[YOUR TASKS]
a: In the interview transcript, why did Fleischer object to the president's "bring it on" remark?
b: Say whether each statement agrees with the interview transcript, answering yes or no and quoting the deciding words: (i) The president made the "bring it on" remark in the Roosevelt Room. (ii) Gross recalled the exact wording of the president's gaffe about hugging the widows. (iii) According to Fleischer, the president was slow to understand his concern.
c: Print the part of the interview transcript starting with "GROSS: You know" and going on through "gaffe to fix it?".

So on the one hand, I think it's part of the skepticism and sometimes cynicism
of the press corps as they dismiss this as talking points, and also very well
may be that they are getting an accurate and full portrayal from the people
who heard it directly firsthand from the president who are serving history and
serving the public by passing it on.

GROSS: You know how President Bush sometimes misspeaks a little bit and...

Mr. FLEISCHER: I've noticed.

GROSS: Right. One of those, I think, was about the story you were talking
about. I'm not gonna remember the quote offhand, but in talking how he needs
to, like, hug the widows and hug the family, he made a little bit of a gaffe
in the way he said it. I don't know if you remember this quote, and I wish I
had a better memory and could quote it to you, but I was wondering if it
becomes your job on occasions where he has a little bit of a gaffe to fix it?

Mr. FLEISCHER: Oh, sure. Yeah, in fact, I remember once--this was on June
of 2003 and the president was in the Roosevelt Room and he was asked a
question--this is the aftermath of the war and we have guerrilla attacks and
the frequency of the soldiers dying started to increase. He was asked a
question about all the attacks on our troops, and he said, `My message to
those who want to attack or troops is bring it on.' And as we walked back into
the Oval Office, I said to him, `Mr. President, think of how that sounds to a
mother who's got a child fighting for us over there. I mean, bring it on?'
And he said to me that all he meant to say is he has so much faith in our
military, that if anybody wants to attack us, that bring it on, our military
is the best, and anybody who attacks us is probably gonna lose their life.' I
said, `But it didn't come across that way, sir.' And I think he got it and got
it instantly.

[EXTRACTED INFORMATION]
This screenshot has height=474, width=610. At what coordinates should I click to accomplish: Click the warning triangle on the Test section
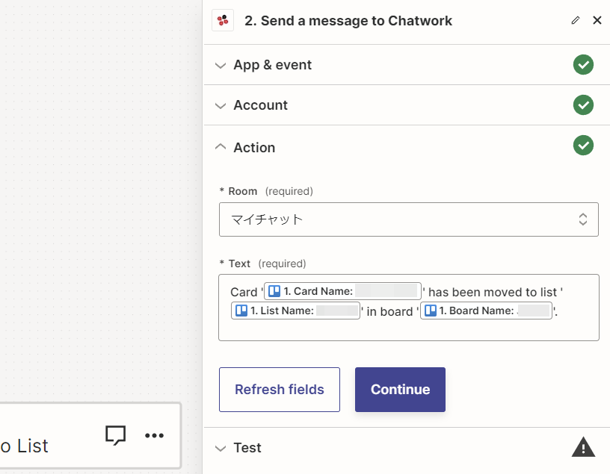point(583,447)
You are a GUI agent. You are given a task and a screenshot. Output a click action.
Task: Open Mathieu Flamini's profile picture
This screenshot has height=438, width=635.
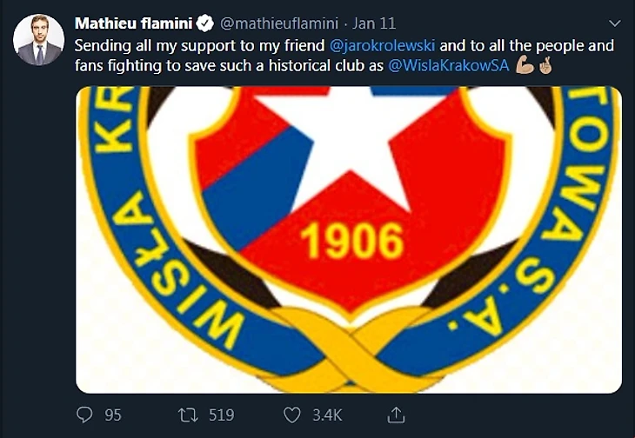[39, 40]
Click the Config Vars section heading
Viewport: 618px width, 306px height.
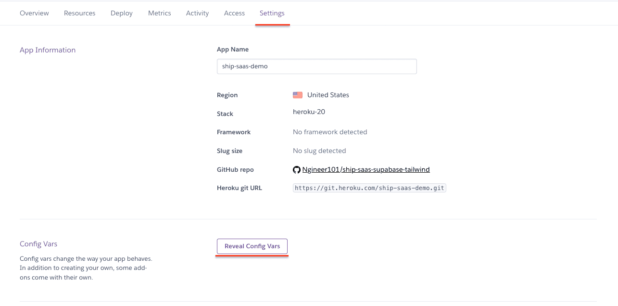tap(38, 244)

[SOLUTIONS TO THE TASKS]
a: He asked the president to think of how those words would sound to a mother with a child fighting over there. He told him the remark "didn't come across that way," meaning it did not convey the faith in the military the president intended.

b:
(i) Yes: "the president was in the Roosevelt Room and he was asked a question"
(ii) No: "I'm not gonna remember the quote offhand"
(iii) No: "I think he got it and got it instantly."

c:
GROSS: You know how President Bush sometimes misspeaks a little bit and...

Mr. FLEISCHER: I've noticed.

GROSS: Right. One of those, I think, was about the story you were talking
about. I'm not gonna remember the quote offhand, but in talking how he needs
to, like, hug the widows and hug the family, he made a little bit of a gaffe
in the way he said it. I don't know if you remember this quote, and I wish I
had a better memory and could quote it to you, but I was wondering if it
becomes your job on occasions where he has a little bit of a gaffe to fix it?